The poor bastard must have damned near died of shock when he found he'd hit a child, a fifteen-year-old girl… must have fetched his food up at the very least. Not Guilty, of course. Not Guilty of murder. But the stain was there, and the judge's sarcasm. Cutting words that read no less viciously on paper than they would have sounded in the Belfast Crown Court. And nobody had wanted to know Johnny Donoghue afterwards. No celebration party back at Lisburn. Just a chilly goodbye and an escort to the RAF wing at Aldergrove Airport. Now he was back home with his mother. Now he was teaching German at night classes at the Technical College. And Smithson had said that Donoghue wouldn't be easy. Who'd blame him for that?

They walked into Cherry Road.

'Number 14,' said Smithson.

In the bathroom at the back of the house, standing at the basin in pyjama trousers, his face wet with shaving cream, Johnny Donoghue heard the beat of the knocker on the front door. Not Mrs Davies from next door because she'd know that his mother was at the shops, and she never came before eleven to share a pot of tea. Not the milk bill, not the paper bill because they came with the delivery. Who would come that early to Cherry Road? Not the meter reader, not on a Saturday morning. He cursed and scraped on with the plastic handled razor. Another knock.

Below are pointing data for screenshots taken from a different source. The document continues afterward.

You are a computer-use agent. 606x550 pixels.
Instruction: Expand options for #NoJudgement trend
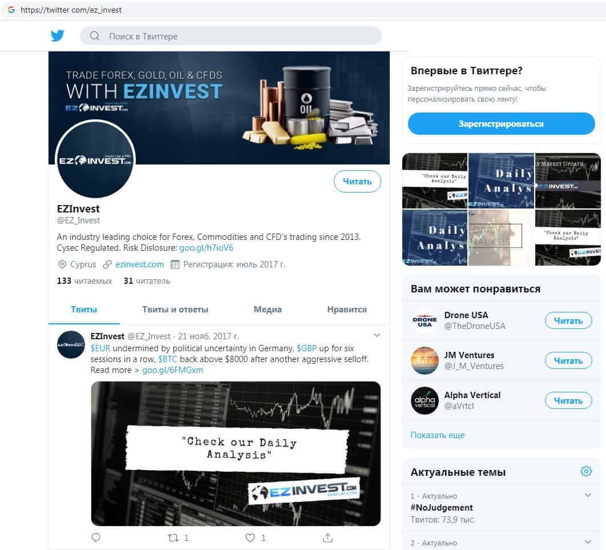588,495
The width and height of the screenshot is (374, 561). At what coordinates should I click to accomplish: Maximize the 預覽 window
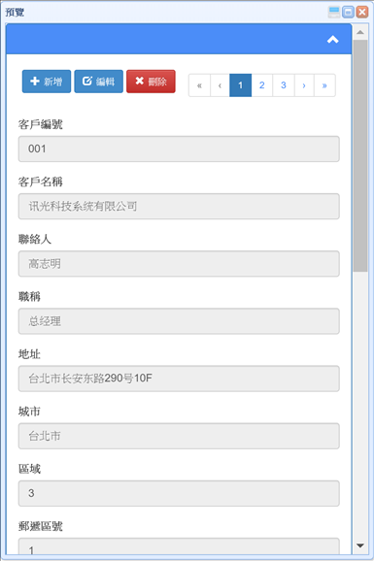(348, 13)
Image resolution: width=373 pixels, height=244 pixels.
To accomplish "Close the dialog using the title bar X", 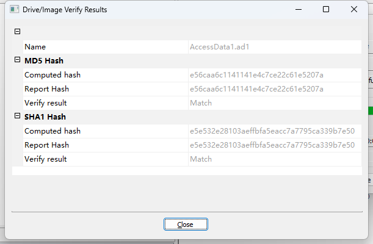I will pyautogui.click(x=354, y=10).
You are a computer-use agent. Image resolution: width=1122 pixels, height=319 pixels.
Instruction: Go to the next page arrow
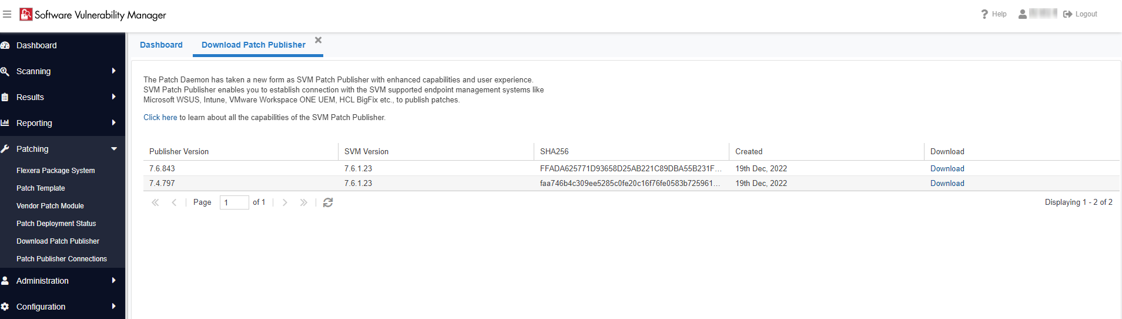[x=285, y=202]
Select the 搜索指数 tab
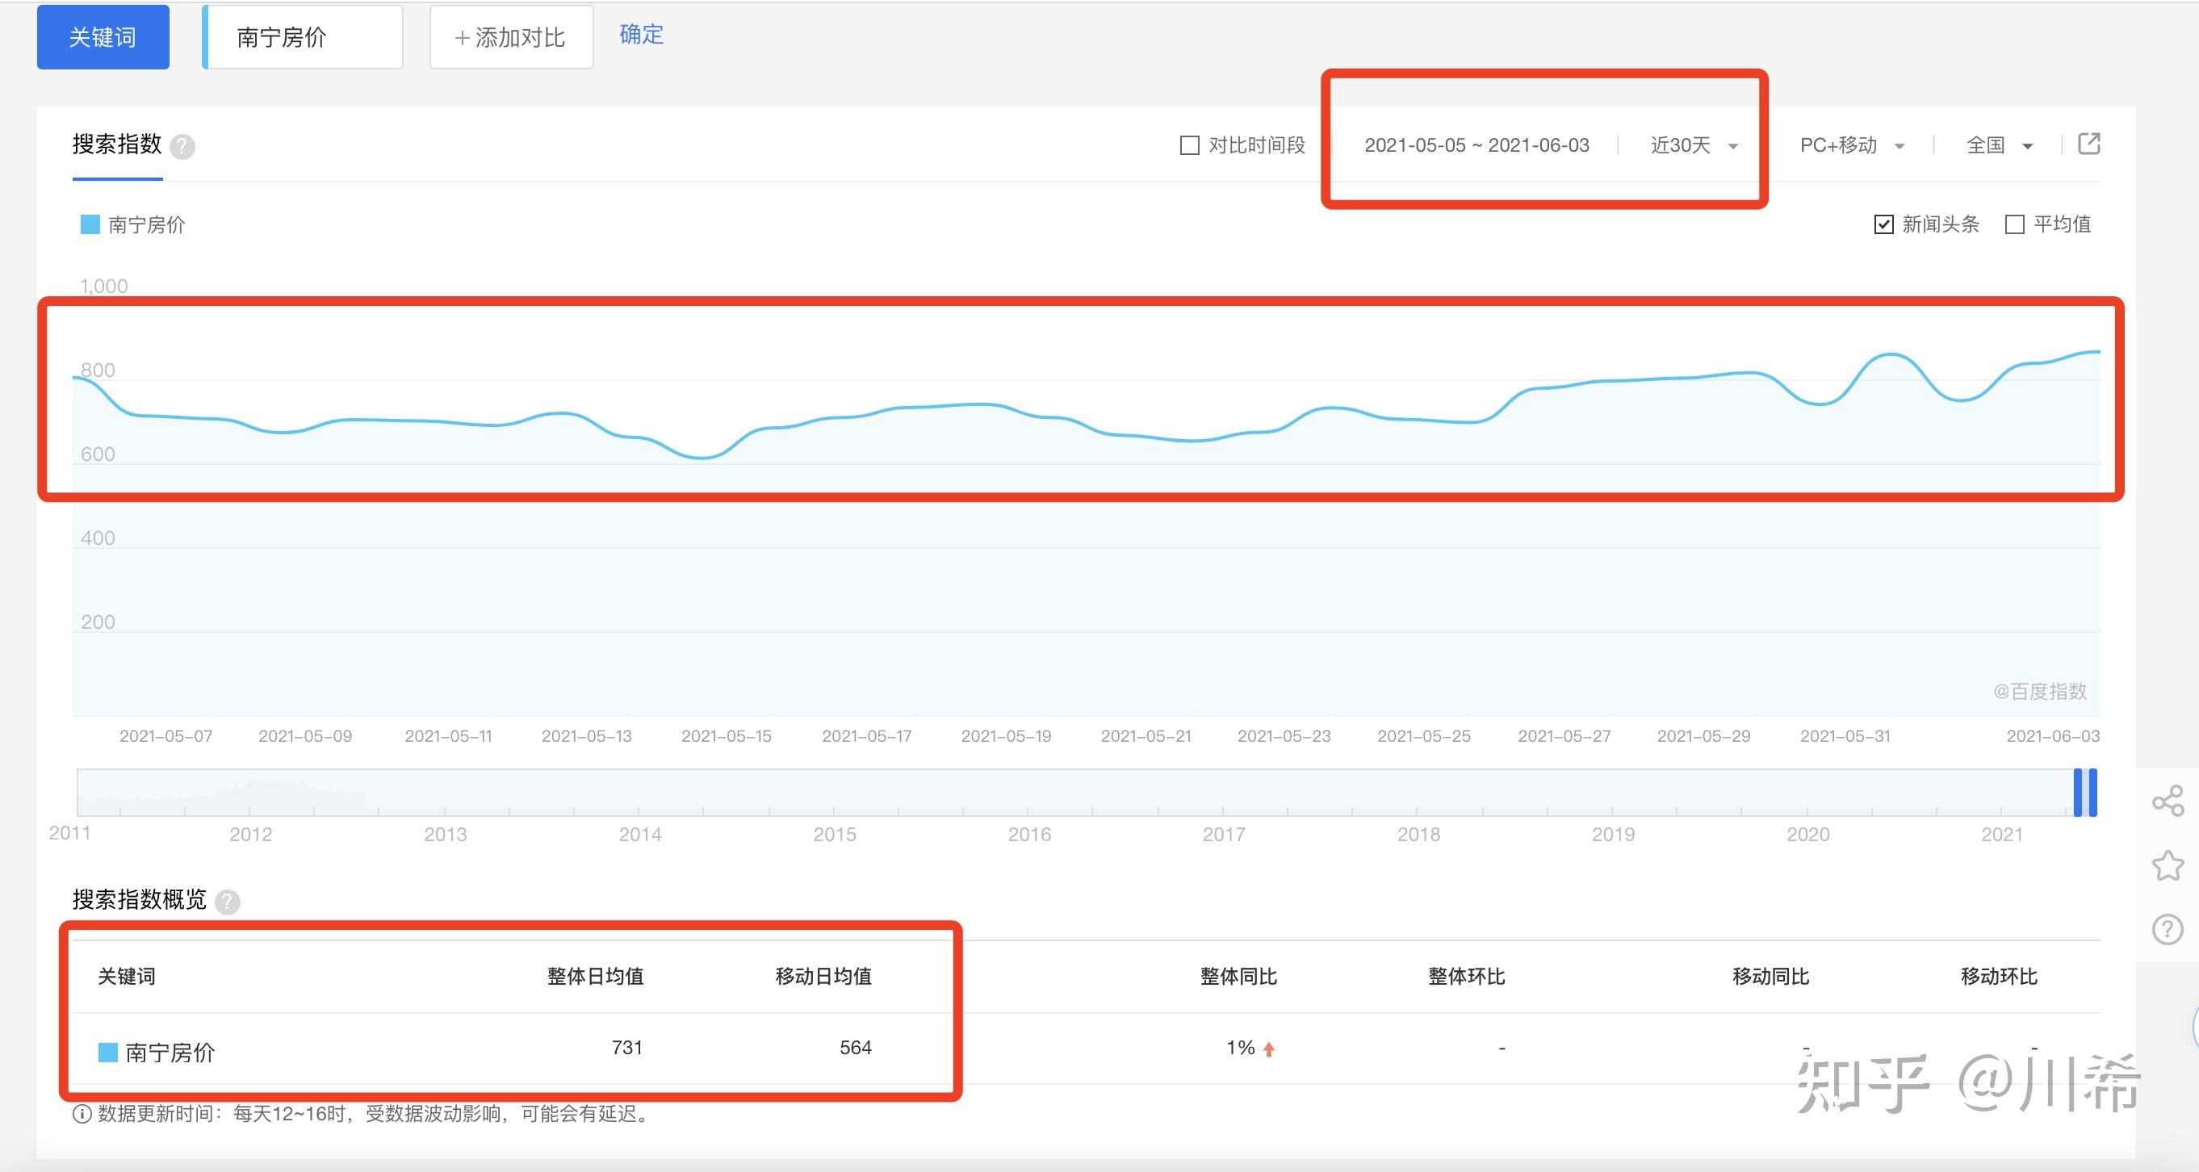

His mother always left the front sitting room window ajar, so they'd know there was someone in the house. And he'd left the curtains drawn.

He sluiced the soap off his face. A fine sight he'd look, dark hair and therefore a dark beard and half of it scratched off and the other cheek set with bristles and alive. He pulled his dressing gown off the hook on the back of the door, slipped it on and tied the belt.

'Coming,'Johnny shouted.

There was an answering note. A high, clean call of thanks. No hurry.

A voice of the middle class, of the south. Johnny paused a moment on the stair in indecision, and then opened the front door. The morning light struck him and he blinked. The two men were in shadow, their features indistinct.